Last year the South China Morning Post reported that police seizures were dramatically up. “Police figures show cannabis seizures in the city increased by 96.2 percent to 255kg last year from 130kg in 2015. Local law enforcers seized 99kg of cannabis in 2014 and 85kg in 2013.” Interestingly, however, convictions for serious drug offenses, on the whole, were down.
A quick google search for marijuana in Hong Kong, marijuana culture in Hong Kong, and the like will bring up mostly (in English at least) articles about how illegal it is, or the latest police bust. Or one or two travel sites with dubious tips on where to buy your stash and how much it might cost. (One site says to go to Kowloon City, say you’re looking for ‘West Africans,’ “and definitely one of them will link you up.”)
Hong Kong became a special administrative region in China twenty years ago. Although the densely populated territory retains some remnants of its former status as a British territory, Hong Kong’s residents are now subject to many of the laws of mainland China. As Merry Jane’s Christel Escosa says, “It isn’t China, but it is.” Escosa explored the growing use of marijuana among the city’s youth in a video piece for Merry Jane.
Marijuana is definitely something apart from mainstream culture in China, but that doesn’t mean it’s not there. Being such a global city, it’s popular among expats, and the culturally savvy younger generation. It’s also popular in the local hip-hop scene. Many young Hong Kongers are embracing it with gusto, according to Escosa, while elders, most of whom still see marijuana as a serious and harmful drug, are often oblivious. One teen told Escosa on camera that he smokes it at home, in the bathroom or even the kitchen around his parents, knowing they won’t even recognize the smell.
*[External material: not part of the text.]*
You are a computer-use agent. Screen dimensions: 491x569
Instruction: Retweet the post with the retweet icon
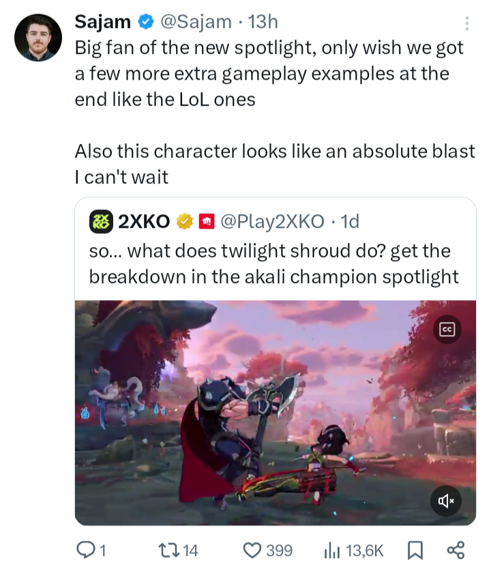(x=169, y=550)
Meanwhile, marijuana is also more common, likely among a wider spectrum of age groups, in the expat community. Many are, of course, westerners from countries and cultures which are more forgiving of the drug. Escoso spoke to an expat who said she didn’t know any locals who partook. The expat also laughingly admitted to being blissfully unaware of the local legality or lack thereof.
The youth culture, however, is where cannabis is really taking hold, and as they mature this trend may be what has the most significant effect on the acceptance of cannabis in Hong Kong. Although, as Escosa says, “The green diletantes of Hong Kong are arguably mostly hip hop herbalists without a cause,” they could still have a profound effect.